**Exercise**
Reproduce word for word the part of the article on what counts as a taxable service, from "What is Service" to "to day life.".

**Selected text**
▼▼▼
What is Service on which tax applies

What constitutes ‘Service’ is certainly a subject matter of discussion. Its plain meaning is an Act of helpful Activity or Rendering of Assistance or Help. Service is generally a feeling in the form of efforts and excludes sale of goods or property or commodities. It pre-supposes existence of a Service Provider. For Service Tax purposes, if there is no Service, then there should be no Tax.
‘Somebody’ wrote these beautiful lines which truly reflects the concept of ‘Service’ in our day to day life.
“Somebody did a golden deed; Somebody proved a friend in need; Somebody sang a beautiful song; Somebody smiled the whole day long; Somebody thought, it’s sweet to live; Somebody said, I’m glad to give; Somebody fought a valiant fight; Somebody lived to shield the right; that somebody is a service provider.”


Even though Tax has been imposed on the Services by introducing Chapter–V in the Finance Act 1994, but the term ‘Service’ has not been defined in Act or Rules or by way of any explanation.
What is ‘Service’ under various popular Dictionary meaning ?
Service has been defined differently under various Dictionaries.
Wikipedia, the free encyclopedia defines economic sense of Service as to, the non-material equivalent of a good in economics and marketing.
A service is the diametrically opposed non-material counter-piece of a physical good. A service provision comprises a sequence of activities that does not result in ownership of the outcome, and this is what fundamentally differentiates it from furnishing someone with physical goods. Service provision is a process that creates predetermined benefits by effectuating a change of service consumers, a change in their physical possessions or a change in their tangible or intangible assets.
▲▲▲
**Recorded data**
▼▼▼
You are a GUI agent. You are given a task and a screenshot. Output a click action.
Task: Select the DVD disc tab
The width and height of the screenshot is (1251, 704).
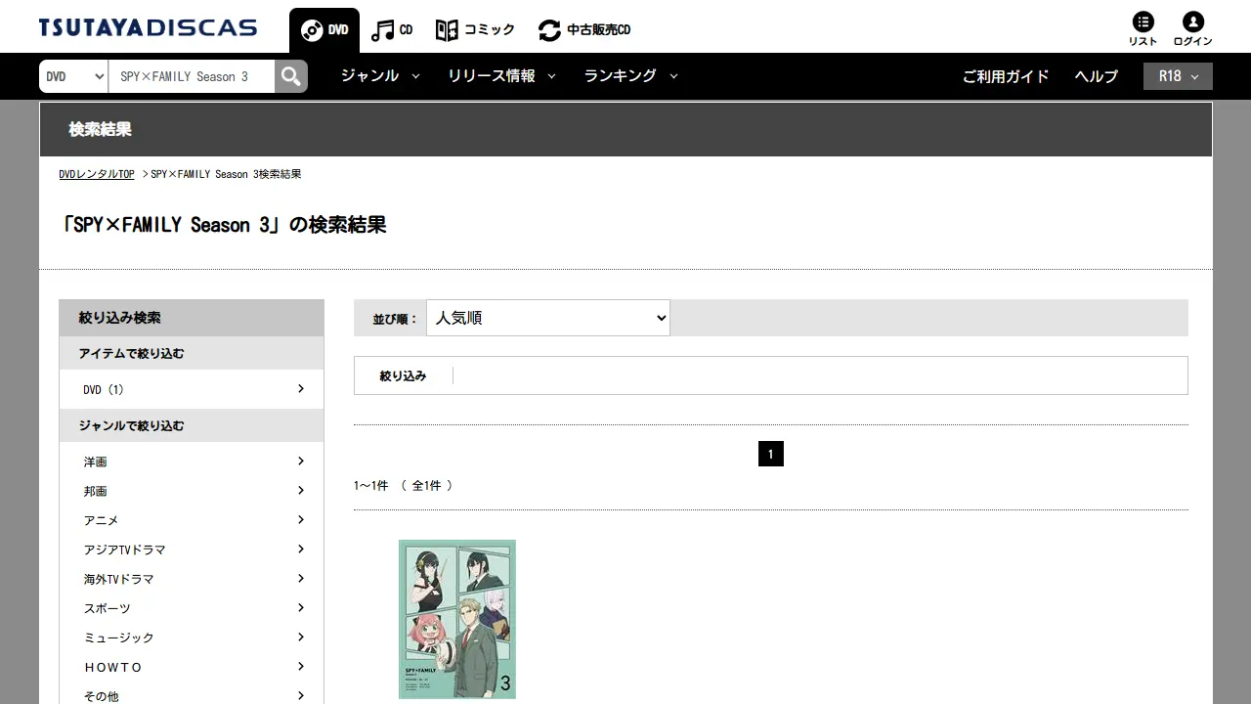pos(324,30)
▲▲▲
**Worked solution**
What is Service on which tax applies

What constitutes ‘Service’ is certainly a subject matter of discussion. Its plain meaning is an Act of helpful Activity or Rendering of Assistance or Help. Service is generally a feeling in the form of efforts and excludes sale of goods or property or commodities. It pre-supposes existence of a Service Provider. For Service Tax purposes, if there is no Service, then there should be no Tax.
‘Somebody’ wrote these beautiful lines which truly reflects the concept of ‘Service’ in our day to day life.